Henri Jayer (1922 - 20 September 2006) was a French vintner who is credited with introducing important innovations to Burgundian winemaking. He was particularly known for the quality of his Pinot noir. Jayer was born in Vosne-Romanée. He attended the University of Dijon in the 1940s and earned a degree in oenology. Using a 7.4 acre inheritance that included parcels in the Échezeaux and Beaux Monts vineyards, Jayer began producing wine under his own label in the 1950s. Henri Jayer wines are now highly sought after and renowned for their balance and elegance, as well as their lushness and concentration. One bottle sells for thousands of dollars. Henri Jayer's daughter commissioned the leading international auction house Baghera/wines to hold Domaine Henri Jayer's unique ex-domaine auction in Jun 2018, Henri Jayer, The Heritage These bottles and magnums sold at the auction were and are the only Henri Jayer to be protected by Prooftag as proof of domaine provenance. Every bottles and magnums from the domaine cellar were sold without any remains. This sale has been recorded in WSET Diploma program as important study material.

==Innovations==
Jayer opposed extensive use of chemicals in vineyards and advocated plowing to control weeds. Jayer believed that low yields were the foundation of truly great wines. Jayer was noted for his refusal to filter his wines and known for always destemming his grapes in contrast to habits of other growers in Burgundy that even today let stems go through the crusher when vintages does not provide enough tannins. This has the side effect of adding tannins with more green and bitter character. Jayer also invented a new technique called cold soak that is a pre-maceration avoiding spontaneous fermentation at temperature of about 10 °C for 1–4 days. The method aims to extract more complex aromas, color, less harsh tannins and add more nose to wines.

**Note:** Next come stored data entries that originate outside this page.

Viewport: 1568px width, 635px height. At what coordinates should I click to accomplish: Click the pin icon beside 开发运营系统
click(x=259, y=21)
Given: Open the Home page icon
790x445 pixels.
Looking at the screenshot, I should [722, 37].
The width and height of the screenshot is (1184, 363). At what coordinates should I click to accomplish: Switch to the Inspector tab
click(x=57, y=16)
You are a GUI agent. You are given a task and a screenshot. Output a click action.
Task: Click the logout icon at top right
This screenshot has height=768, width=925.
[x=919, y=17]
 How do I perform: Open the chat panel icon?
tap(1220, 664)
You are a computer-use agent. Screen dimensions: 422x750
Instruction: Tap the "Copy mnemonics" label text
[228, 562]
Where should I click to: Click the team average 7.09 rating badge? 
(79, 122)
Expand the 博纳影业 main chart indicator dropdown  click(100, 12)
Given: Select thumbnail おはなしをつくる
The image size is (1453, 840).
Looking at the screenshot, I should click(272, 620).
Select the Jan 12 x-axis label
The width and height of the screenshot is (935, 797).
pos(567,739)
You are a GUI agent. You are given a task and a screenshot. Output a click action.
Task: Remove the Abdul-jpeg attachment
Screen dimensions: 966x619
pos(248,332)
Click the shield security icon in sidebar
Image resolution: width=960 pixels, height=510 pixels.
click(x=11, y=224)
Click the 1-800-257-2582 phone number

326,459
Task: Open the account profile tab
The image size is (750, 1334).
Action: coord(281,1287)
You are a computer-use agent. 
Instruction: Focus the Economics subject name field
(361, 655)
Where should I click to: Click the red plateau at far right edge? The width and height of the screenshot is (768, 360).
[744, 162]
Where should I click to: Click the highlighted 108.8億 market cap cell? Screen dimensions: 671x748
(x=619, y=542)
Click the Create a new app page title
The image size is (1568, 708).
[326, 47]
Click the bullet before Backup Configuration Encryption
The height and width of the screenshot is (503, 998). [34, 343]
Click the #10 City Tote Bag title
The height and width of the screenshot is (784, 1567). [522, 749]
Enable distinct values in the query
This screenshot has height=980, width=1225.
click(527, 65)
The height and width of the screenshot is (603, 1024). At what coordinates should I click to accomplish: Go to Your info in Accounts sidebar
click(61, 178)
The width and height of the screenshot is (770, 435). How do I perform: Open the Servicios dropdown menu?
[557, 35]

He is noted for his wines from the premier cru Cros-Parantoux - a very small vineyard (only 1.01 hectares) of Vosne-Romanée at a high altitude above the famous grand cru vineyard Richebourg. This vineyard at the time had low reputation and was considered too much work and not worth bothering with. The soil consisted of very thin layer of clay limestone sitting on a bed of rock. The soil is very poor, it is very rocky and very cold. Jayer understood early that these conditions made up for a very good natural and fresh acidity in wines. In collaboration with Madame Noirot-Camuzet, who owned the vineyard, Jayer took care of her vineyards (beginning after the war in 1945) and for that was offered to keep half of the harvest for himself. As is the custom of Burgundy, Jayer bought piece by piece through the years of this vineyard from the Camuzet family and in 1978 he was convinced that the quality was right and decided to produce his first 100% cros-parantoux wines.

==Later years==
In 1996, the French Government told Jayer that he must either retire or forfeit his pension. In response, Jayer transferred his vineyards to his nephew, Emmanuel Rouget, but was still responsible for half the wine being bottled under Rouget's name until 2002. Jayer's last vintage was in 2001. Jayer died in Dijon, France of prostate cancer, aged 84.